- _WORK ITEM_: Check each line of the records below for the word "agent" and copy those where it appears.

- _MATERIAL PROVIDED_:
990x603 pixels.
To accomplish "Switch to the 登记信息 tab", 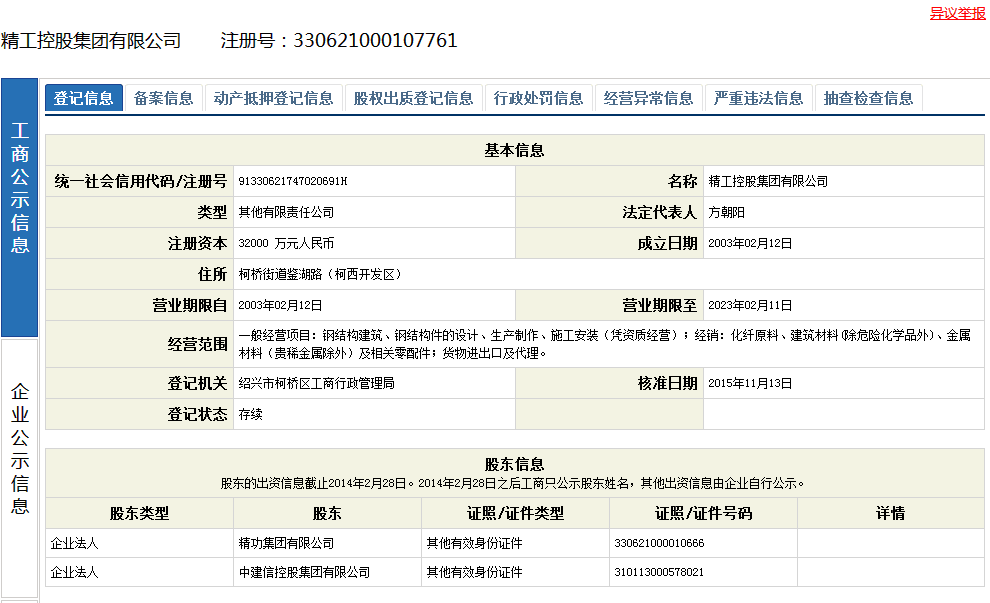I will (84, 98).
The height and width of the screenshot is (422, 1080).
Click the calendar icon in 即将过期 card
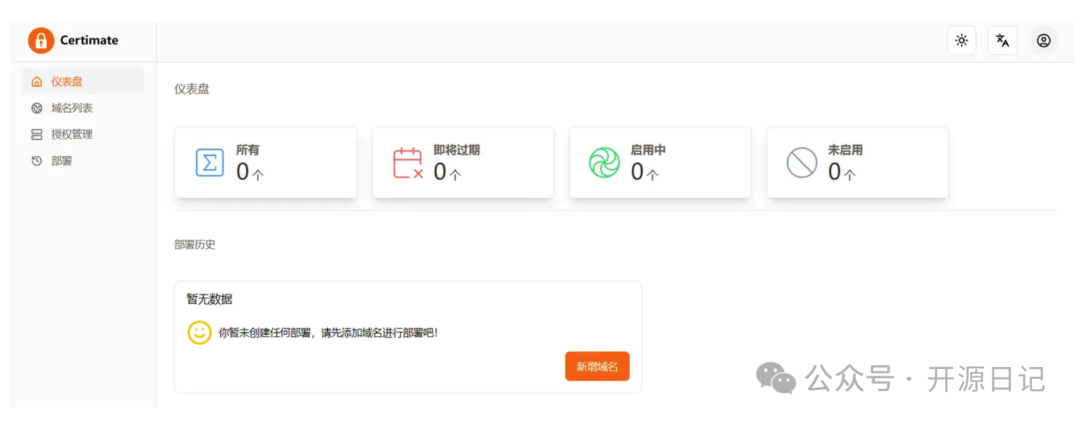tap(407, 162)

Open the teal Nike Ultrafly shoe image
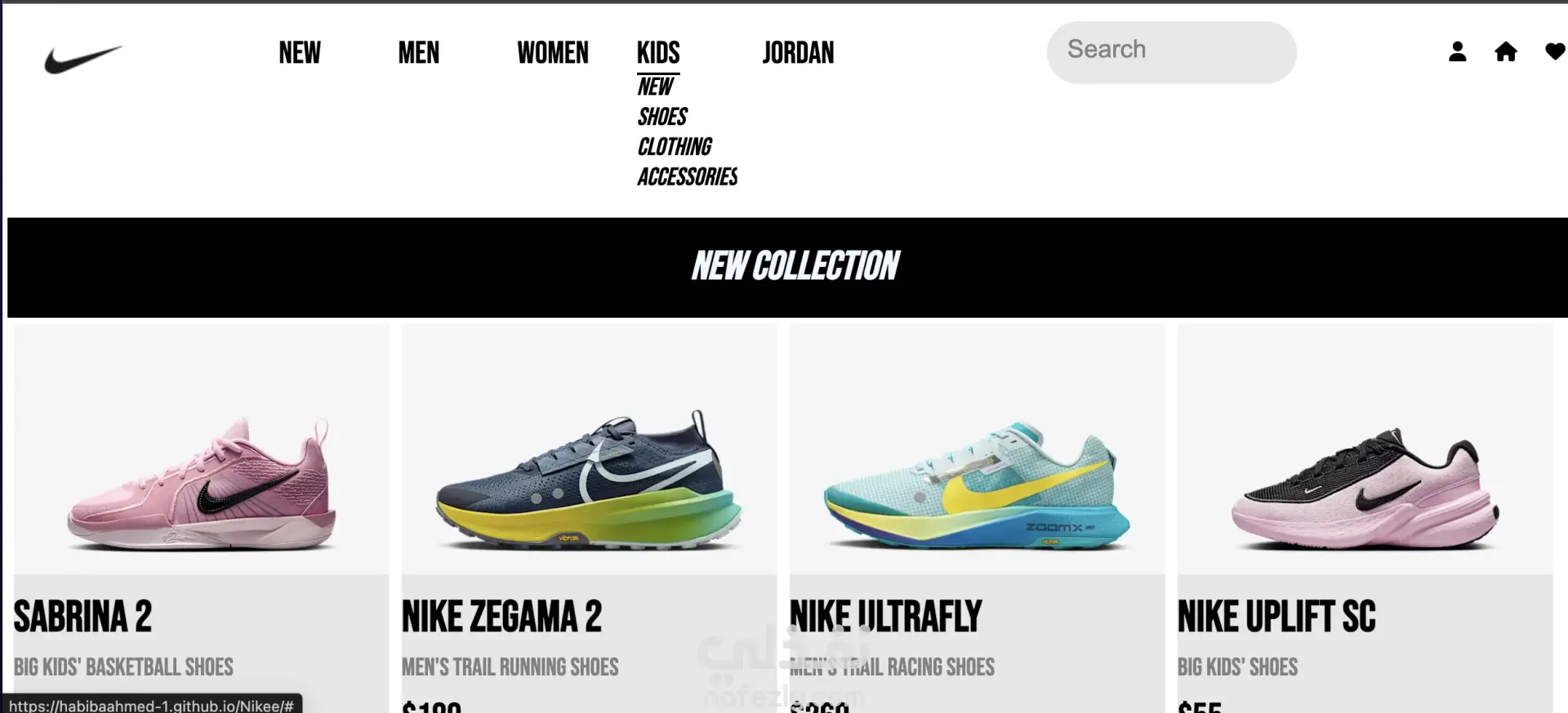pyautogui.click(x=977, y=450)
==
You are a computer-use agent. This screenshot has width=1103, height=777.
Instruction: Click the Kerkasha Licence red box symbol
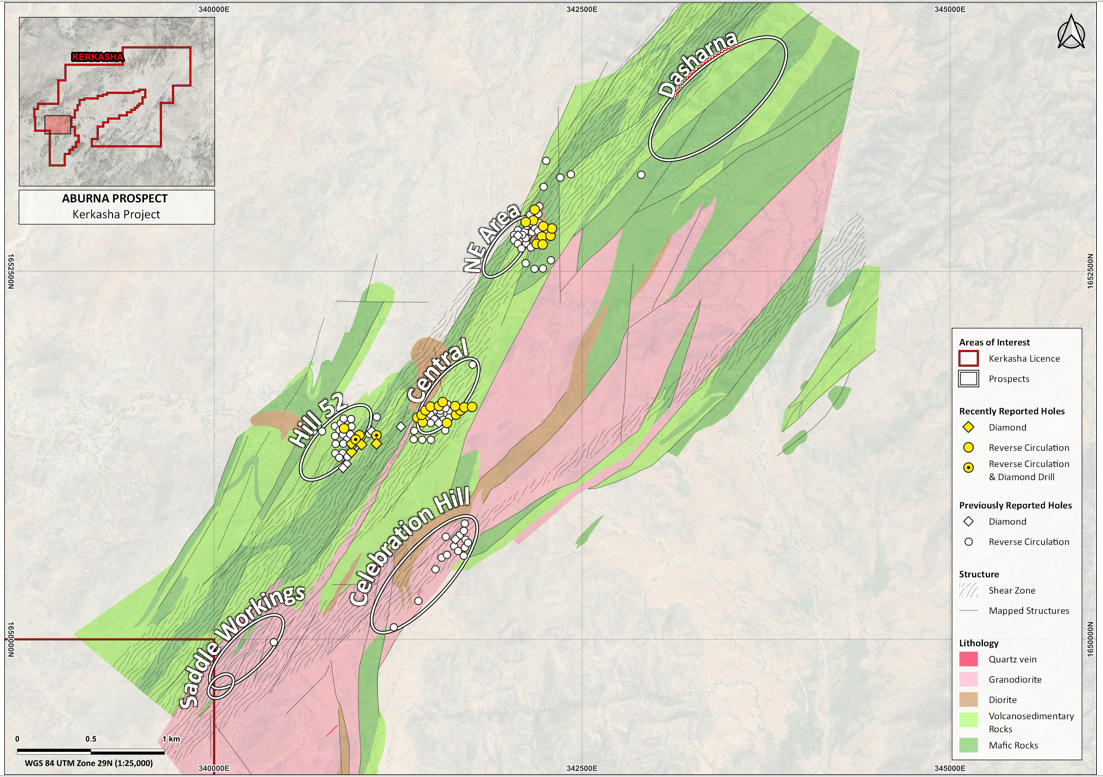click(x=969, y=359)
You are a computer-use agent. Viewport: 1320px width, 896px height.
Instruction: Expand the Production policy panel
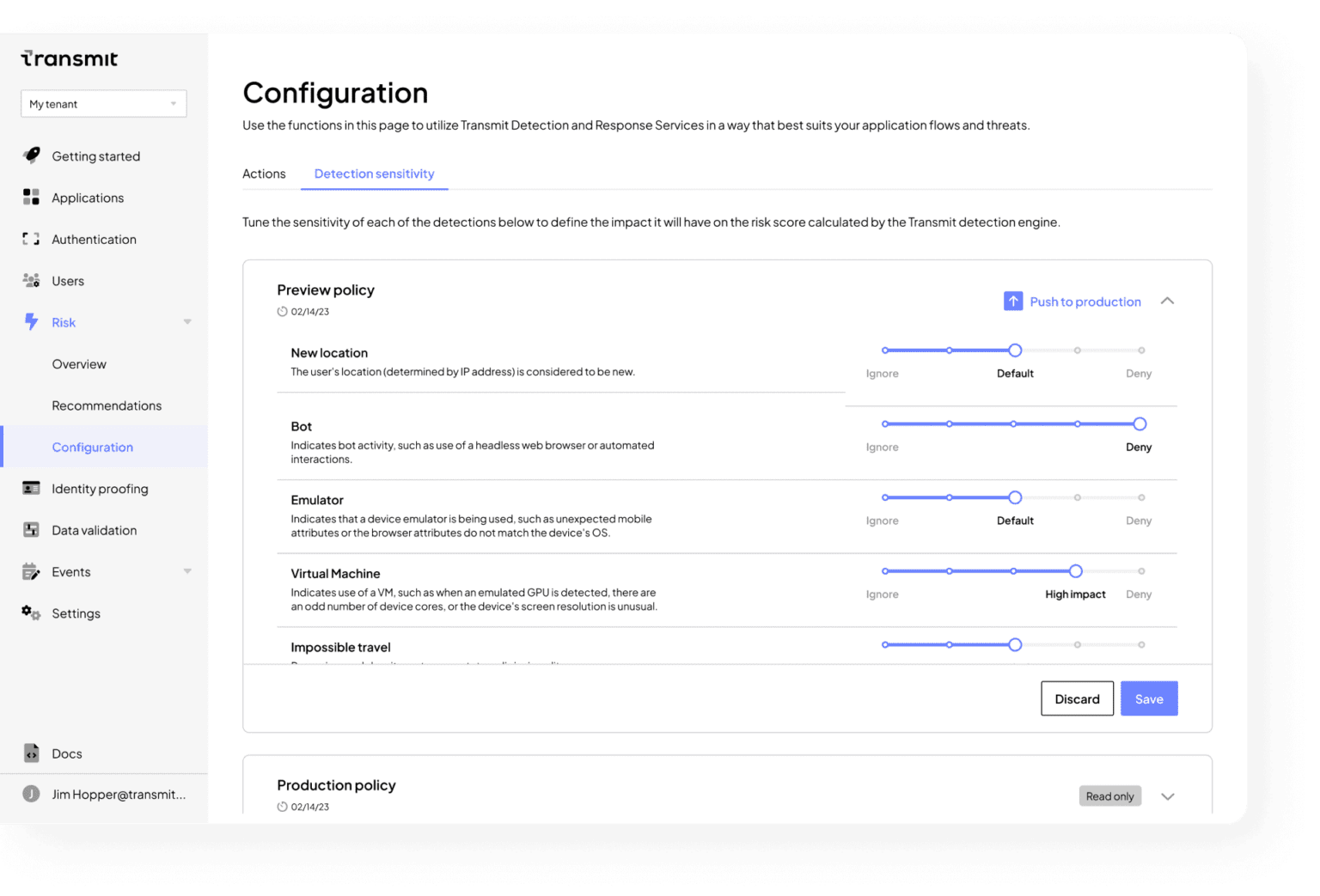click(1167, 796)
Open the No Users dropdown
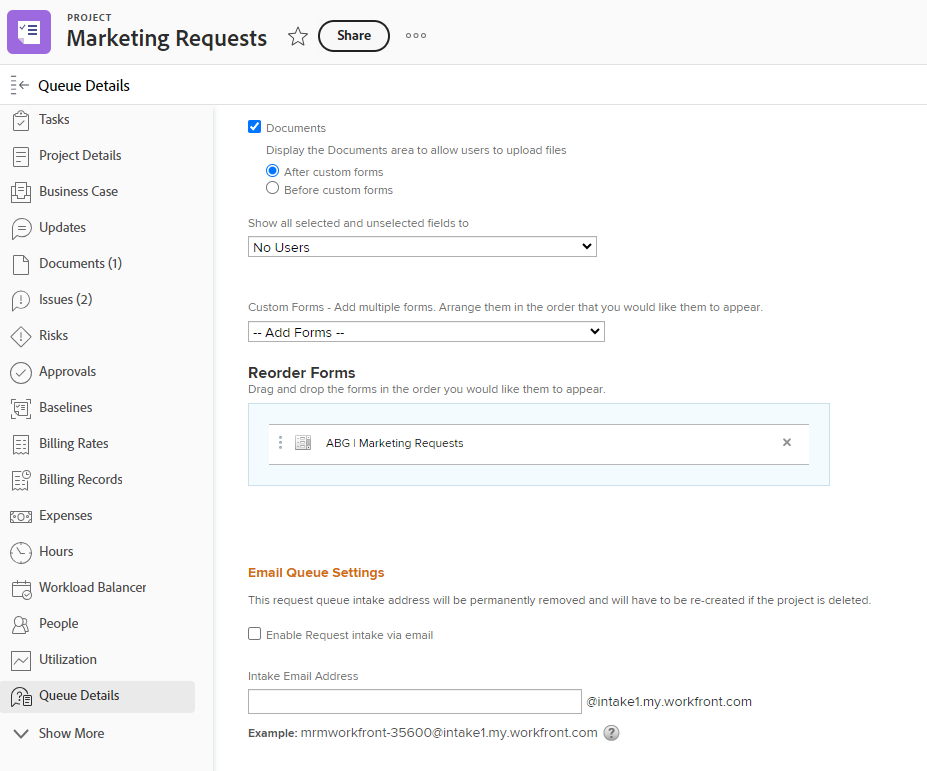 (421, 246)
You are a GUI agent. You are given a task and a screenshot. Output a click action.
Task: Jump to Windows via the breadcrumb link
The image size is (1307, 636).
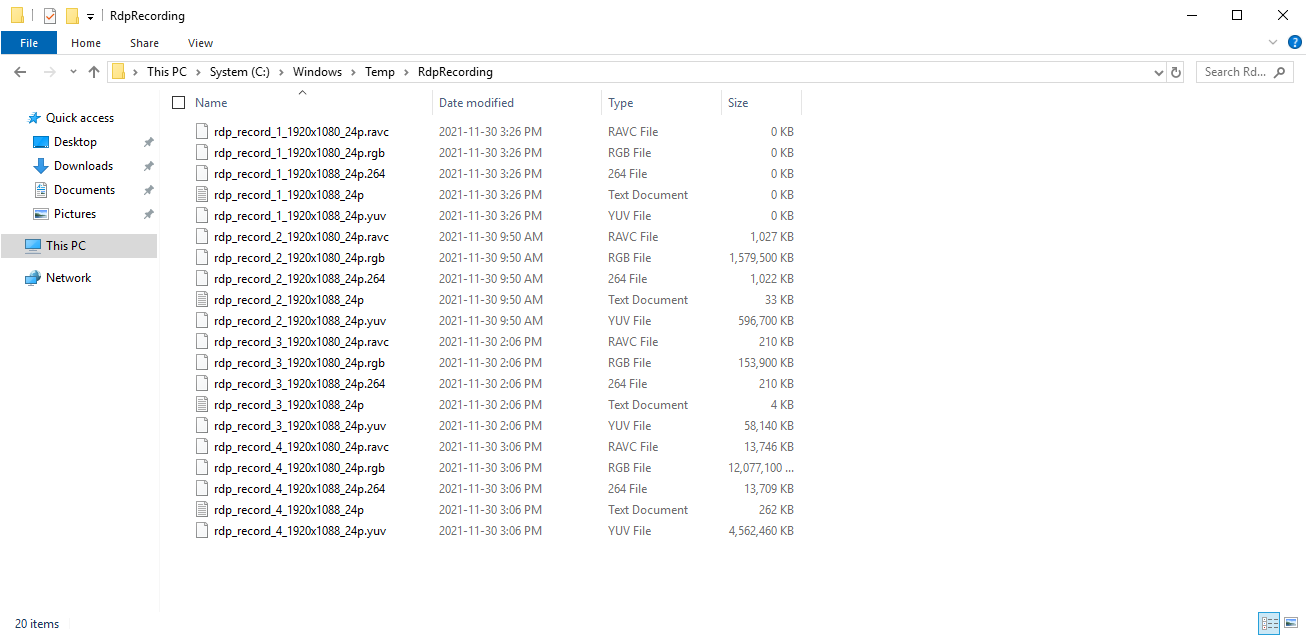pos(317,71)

- _ANSWER_:
You are a computer-use agent. This screenshot has width=1103, height=777.
You are a computer-use agent. Viewport: 1320px width, 896px height.
You are a GUI agent. You are given a task and a screenshot. Output a click action.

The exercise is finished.